Terminada la misa, un fraile subió al púlpito, y predicó la guerra santa en su lengua vascongada, ante los tercios vizcaínos que acabados de llegar, daban por primera vez escolta al Rey. Yo sentíame conmovido: Aquellas palabras ásperas, firmes, llenas de aristas como las armas de la edad de piedra, me causaban impresión indefinible: Tenían una sonoridad antigua: Eran primitivas y augustas, como los surcos del arado en la tierra cuando cae en ellos la simiente del trigo y del maíz. Sin comprenderlas, yo las sentía leales, veraces, adustas, severas. Don Carlos las escuchaba en pie, rodeado de su séquito, vuelto el rostro hacia el fraile predicador. Doña Margarita y sus damas permanecían arrodilladas. Entonces pude reconocer algunos rostros. Recuerdo que aquella mañana formaban el cortejo real los Príncipes de Caserta, El Mariscal Valdespina, la Condesa María Antonieta Volfani, dama de Doña Margarita, el Marqués de Lantana, título de Nápoles, el barón de Valatié, legitimista francés, el Brigadier Adelantado, y mi tío Don Juan Manuel Montenegro.

Yo, temeroso de ser reconocido, permanecí arrodillado a la sombra de un pilar, hasta que terminada la plática del fraile, los Reyes salieron de la iglesia. Al lado de Doña Margarita caminaba una dama de aventajado talle, cubierta con negro velo que casi le arrastraba: Pasó cercana, y sin poder verla adiviné la mirada de sus ojos que me reconocían bajo mi disfraz de cartujo. Un momento quise darme cuenta de quién era aquella dama, pero el recuerdo huyó antes de precisarse: Como una ráfaga vino y se fue, semejante a esas luces que de noche se encienden y se apagan a lo largo de los caminos. Cuando la iglesia quedó desierta me dirigí a la sacristía. Dos clérigos viejos conversaban en un rincón, bajo tenue rayo de sol, y un sacristán, todavía más viejo, soplaba la brasa del incensario enfrente de una ventana alta y enrejada. Me detuve en la puerta. Los clérigos no hicieron atención, pero el sacristán, clavándome los ojos encendidos por el humo, me interrogó adusto:

—¿Viene a decir misa el reverendo?

—Vengo tan sólo en busca de mi amigo Fray Ambrosio Alarcón.

—Fray Ambrosio aún tardará.

Uno de los clérigos intervino:

—Si tiene prisa por verle, con seguridad le halla paseando al abrigo de la iglesia.
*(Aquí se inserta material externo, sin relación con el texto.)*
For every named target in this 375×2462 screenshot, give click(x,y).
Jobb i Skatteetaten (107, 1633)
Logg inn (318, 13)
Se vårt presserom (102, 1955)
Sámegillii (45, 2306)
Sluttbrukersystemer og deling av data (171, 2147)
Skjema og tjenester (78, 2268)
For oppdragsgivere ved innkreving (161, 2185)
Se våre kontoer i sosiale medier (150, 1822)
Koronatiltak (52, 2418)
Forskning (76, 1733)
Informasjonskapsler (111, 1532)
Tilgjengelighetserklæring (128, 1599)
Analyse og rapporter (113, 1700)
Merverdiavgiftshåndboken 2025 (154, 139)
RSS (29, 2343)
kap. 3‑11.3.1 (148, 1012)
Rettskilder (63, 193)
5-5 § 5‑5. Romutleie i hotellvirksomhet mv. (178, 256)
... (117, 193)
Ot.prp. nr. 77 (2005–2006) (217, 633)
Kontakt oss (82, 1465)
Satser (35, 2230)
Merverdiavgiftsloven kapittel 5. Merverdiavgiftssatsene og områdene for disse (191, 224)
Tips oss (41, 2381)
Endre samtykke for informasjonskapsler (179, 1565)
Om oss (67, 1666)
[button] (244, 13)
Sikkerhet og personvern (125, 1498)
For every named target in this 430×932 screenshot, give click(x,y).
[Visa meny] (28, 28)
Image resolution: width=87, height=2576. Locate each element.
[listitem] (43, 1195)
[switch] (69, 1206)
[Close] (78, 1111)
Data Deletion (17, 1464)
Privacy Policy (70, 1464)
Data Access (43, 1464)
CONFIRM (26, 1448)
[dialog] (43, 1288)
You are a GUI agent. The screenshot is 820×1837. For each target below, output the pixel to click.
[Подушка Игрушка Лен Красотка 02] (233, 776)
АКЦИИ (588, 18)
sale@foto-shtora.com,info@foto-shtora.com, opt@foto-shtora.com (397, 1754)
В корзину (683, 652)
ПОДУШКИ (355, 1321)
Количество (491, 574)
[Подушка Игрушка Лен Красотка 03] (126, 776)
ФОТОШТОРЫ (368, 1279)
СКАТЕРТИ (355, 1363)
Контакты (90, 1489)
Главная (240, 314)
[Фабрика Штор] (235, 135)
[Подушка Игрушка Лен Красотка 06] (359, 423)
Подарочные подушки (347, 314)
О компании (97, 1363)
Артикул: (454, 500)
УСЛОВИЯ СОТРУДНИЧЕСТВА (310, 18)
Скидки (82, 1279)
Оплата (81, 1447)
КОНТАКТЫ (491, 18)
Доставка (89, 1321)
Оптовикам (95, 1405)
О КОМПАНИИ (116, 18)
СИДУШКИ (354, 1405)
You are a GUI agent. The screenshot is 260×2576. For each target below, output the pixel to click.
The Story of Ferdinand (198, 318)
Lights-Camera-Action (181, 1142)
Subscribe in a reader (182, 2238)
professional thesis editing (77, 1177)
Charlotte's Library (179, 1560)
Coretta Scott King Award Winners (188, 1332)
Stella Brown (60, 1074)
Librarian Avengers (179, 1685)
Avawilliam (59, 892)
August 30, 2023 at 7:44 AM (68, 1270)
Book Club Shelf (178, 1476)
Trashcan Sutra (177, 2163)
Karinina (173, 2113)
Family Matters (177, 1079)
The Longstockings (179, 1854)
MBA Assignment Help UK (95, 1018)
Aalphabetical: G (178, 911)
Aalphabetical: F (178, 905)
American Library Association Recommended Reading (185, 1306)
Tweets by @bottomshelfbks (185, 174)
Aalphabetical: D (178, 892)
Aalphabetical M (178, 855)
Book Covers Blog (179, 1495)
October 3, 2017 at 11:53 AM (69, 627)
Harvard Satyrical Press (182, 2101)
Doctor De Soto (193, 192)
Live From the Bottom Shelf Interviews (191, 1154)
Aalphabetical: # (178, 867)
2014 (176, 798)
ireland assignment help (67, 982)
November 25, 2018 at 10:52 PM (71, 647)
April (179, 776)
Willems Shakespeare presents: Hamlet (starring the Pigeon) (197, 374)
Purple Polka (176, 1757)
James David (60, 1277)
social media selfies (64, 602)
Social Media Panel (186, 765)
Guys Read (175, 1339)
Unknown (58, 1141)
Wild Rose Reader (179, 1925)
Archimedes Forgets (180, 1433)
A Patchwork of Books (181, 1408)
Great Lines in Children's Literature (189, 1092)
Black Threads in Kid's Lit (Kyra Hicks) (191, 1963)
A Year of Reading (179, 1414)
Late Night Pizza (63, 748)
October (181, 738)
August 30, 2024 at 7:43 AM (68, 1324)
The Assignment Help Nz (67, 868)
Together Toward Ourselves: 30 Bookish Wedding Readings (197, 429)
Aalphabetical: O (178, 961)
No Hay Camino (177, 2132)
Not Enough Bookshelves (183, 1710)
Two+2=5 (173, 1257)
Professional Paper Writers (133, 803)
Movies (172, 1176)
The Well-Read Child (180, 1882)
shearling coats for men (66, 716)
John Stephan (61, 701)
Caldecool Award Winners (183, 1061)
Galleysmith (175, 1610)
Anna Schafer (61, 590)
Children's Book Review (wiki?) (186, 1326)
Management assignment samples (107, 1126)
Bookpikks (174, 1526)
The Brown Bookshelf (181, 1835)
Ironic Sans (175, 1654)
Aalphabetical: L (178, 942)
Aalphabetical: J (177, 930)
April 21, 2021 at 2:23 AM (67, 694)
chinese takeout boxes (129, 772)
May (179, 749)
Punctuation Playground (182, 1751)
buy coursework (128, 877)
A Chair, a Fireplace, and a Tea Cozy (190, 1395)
En aquel momento llamaron a la puerta, y el sacristán acudió a descorrer el cerrojo. El otro clérigo, que hasta entonces había guardado silencio, murmuró:

—Paréceme que le tenemos ahí.

Abrió el sacristán y destacóse en el hueco la figura de aquel famoso fraile, que toda su vida aplicó la misa por el alma de Zumalacárregui. Era un gigante de huesos y de pergamino, encorvado, con los ojos hondos y la cabeza siempre temblona, por efecto de un tajo que había recibido en el cuello siendo soldado en la primera guerra. El sacristán, deteniéndole en la puerta, le advirtió en voz baja:

—Ahí le busca un reverendo. Debe venir de Roma.

Yo esperé. Fray Ambrosio me miró de alto a bajo sin reconocerme, pero ello no estorbó que amistoso y franco me pusiese una mano sobre el hombro:

—¿Es a fray Ambrosio Alarcón a quien desea hablar? ¿No viene equivocado?

Yo, por toda respuesta, dejé caer la capucha. El viejo guerrillero me miró con risueña sorpresa. Después, volviéndose a los clérigos, exclamó:

—¡Este reverendo se llama en el mundo el Marqués de Bradomín!

El sacristán dejó de soplar la brasa del incensario, y los dos clérigos sentados bajo el rayo de sol, delante del brasero, se pusieron en pie sonriendo beatíficamente. Yo tuve un momento de vanidad ante aquella acogida que mostraba cuánta era mi nombradía en la Corte de Estella. Me miraban con amor, y también con una sombra de paterno enojo. Eran todos gentes de cogulla, y acaso recordaban algunas de mis aventuras mundanas.